> _TEXT TO READ_:
About that orbit. Everything that you might ever have heard or believed about the Factory and its randomness is absolutely true. The chronology is interesting and it explains why Lou Reed might have written this song. From Popism: The Warhol Sixties:

As '65 turned into '66 the big new interest at the Factory was a group of musicians that called themselves the Velvet Underground -snip - where we first became aware of how fabulous and demented their act was at the Cafe Bizarre on West 3rd Street -- "On Go-Go Street for nine bucks a night," as Lou Reed, the sort of lead Velvet, put it.
The Velvets (as Warhol always referred to them) became the house band at the Factory, and Warhol designed an album cover for them.
Warhol even "fixed" Nico up with the Velvets. For the characters in the song, you learn a LOT about Candy and Jackie, who entered Warhol's orbit in August 1967, and some things about Joe, but almost nothing about Holly or Sugar Plum Fairy.

> _GIVEN RECORDS_:
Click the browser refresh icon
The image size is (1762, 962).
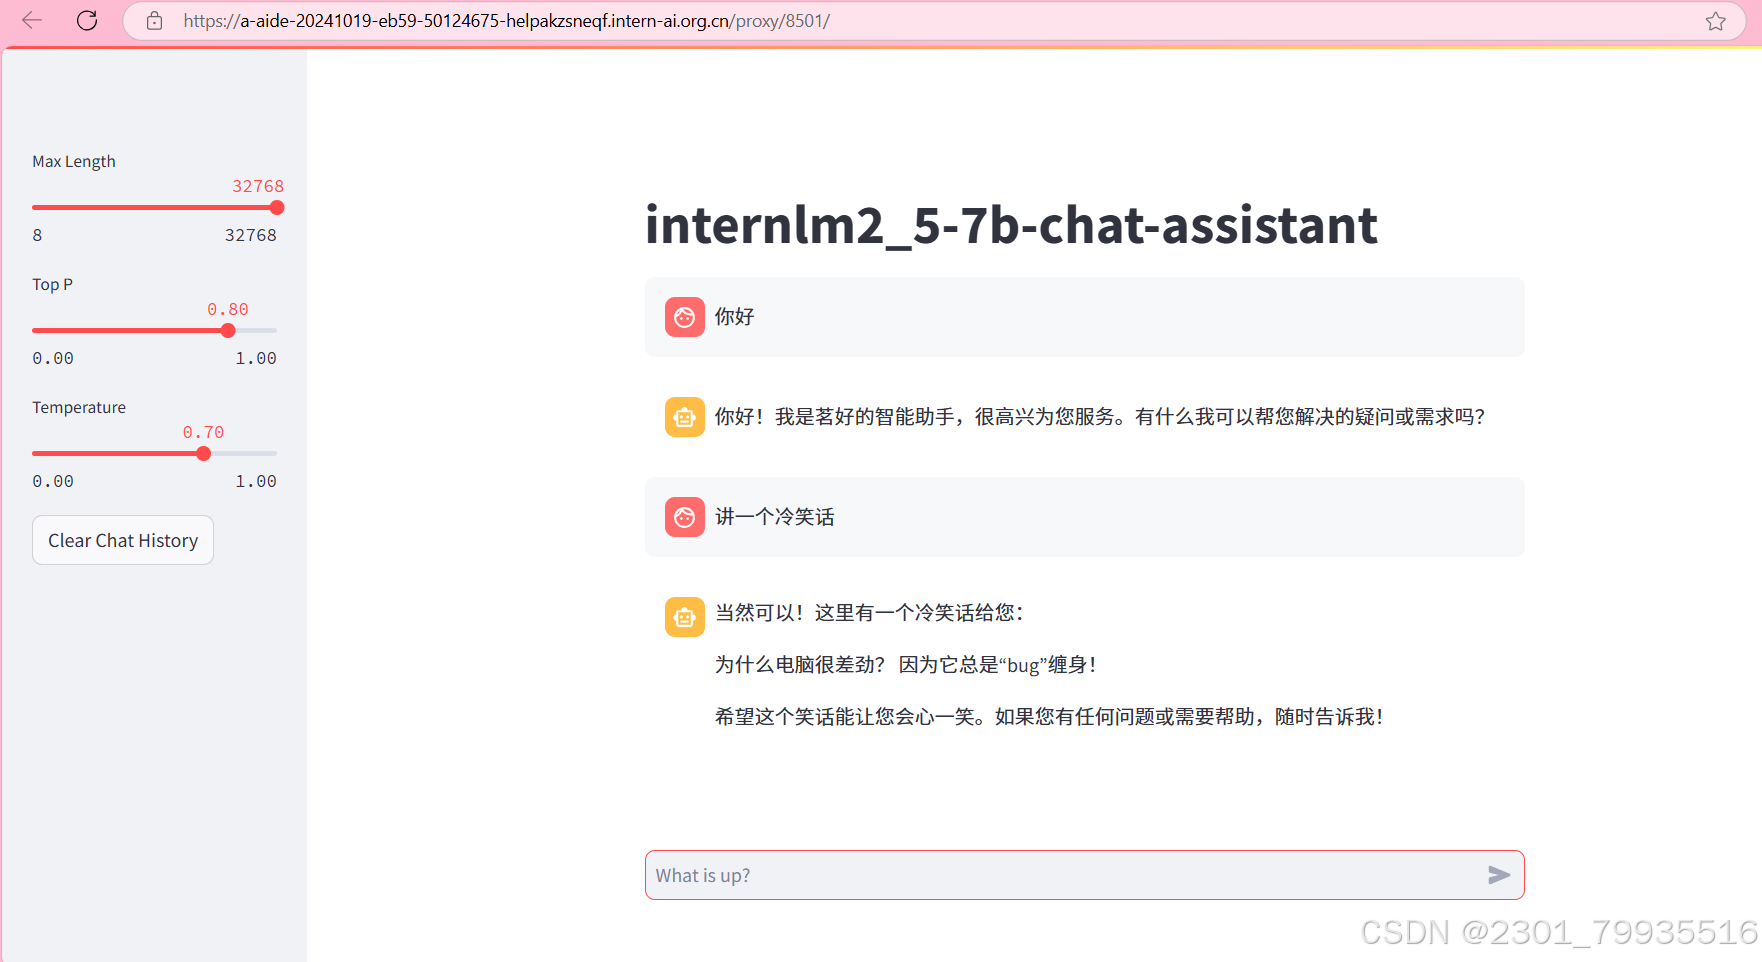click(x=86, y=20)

* * *

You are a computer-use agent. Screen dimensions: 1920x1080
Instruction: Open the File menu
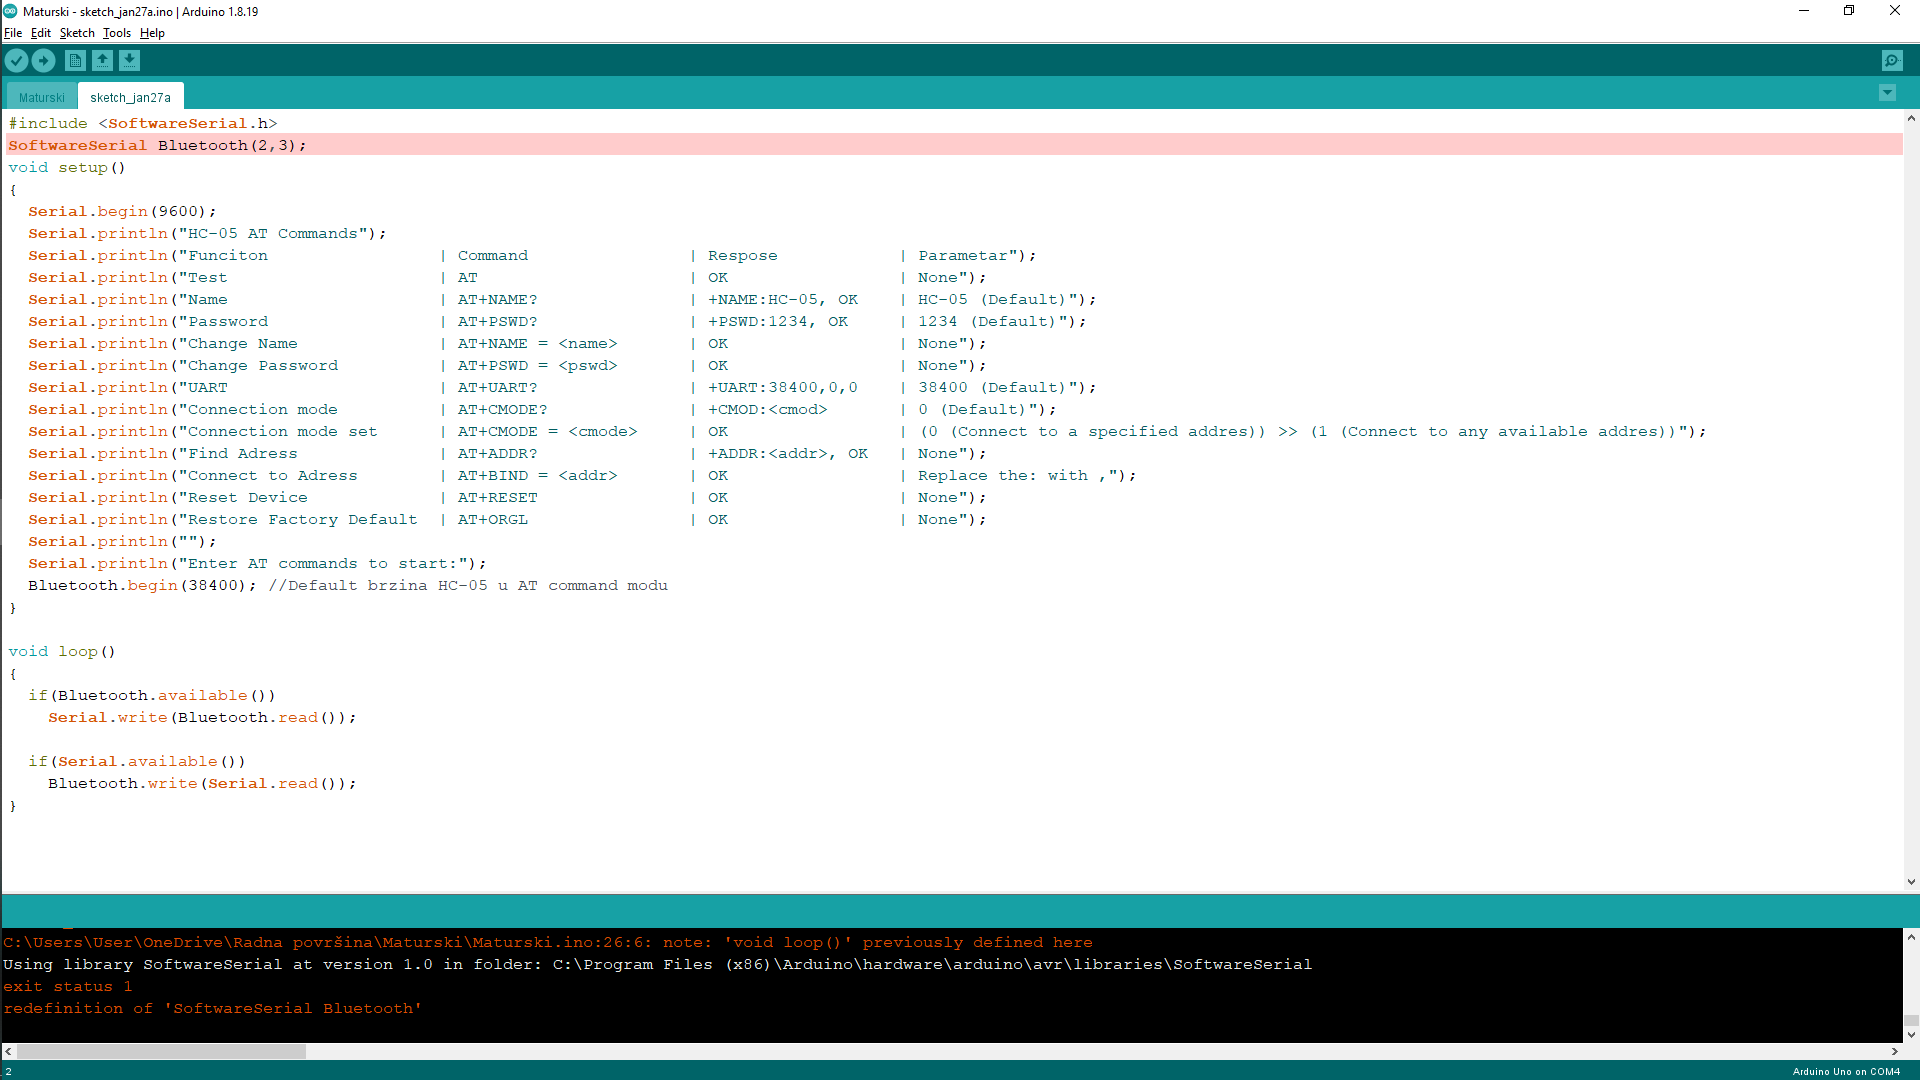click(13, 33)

> _GIVEN PROBLEM_: Can you echo back the full text on Warhol's Factory and the Velvet Underground, word for word? The material shown before this point is separate and stands apart from the text on the Factory.

> _CORRECT RESULT_:
About that orbit. Everything that you might ever have heard or believed about the Factory and its randomness is absolutely true. The chronology is interesting and it explains why Lou Reed might have written this song. From Popism: The Warhol Sixties:

As '65 turned into '66 the big new interest at the Factory was a group of musicians that called themselves the Velvet Underground -snip - where we first became aware of how fabulous and demented their act was at the Cafe Bizarre on West 3rd Street -- "On Go-Go Street for nine bucks a night," as Lou Reed, the sort of lead Velvet, put it.
The Velvets (as Warhol always referred to them) became the house band at the Factory, and Warhol designed an album cover for them.
Warhol even "fixed" Nico up with the Velvets. For the characters in the song, you learn a LOT about Candy and Jackie, who entered Warhol's orbit in August 1967, and some things about Joe, but almost nothing about Holly or Sugar Plum Fairy.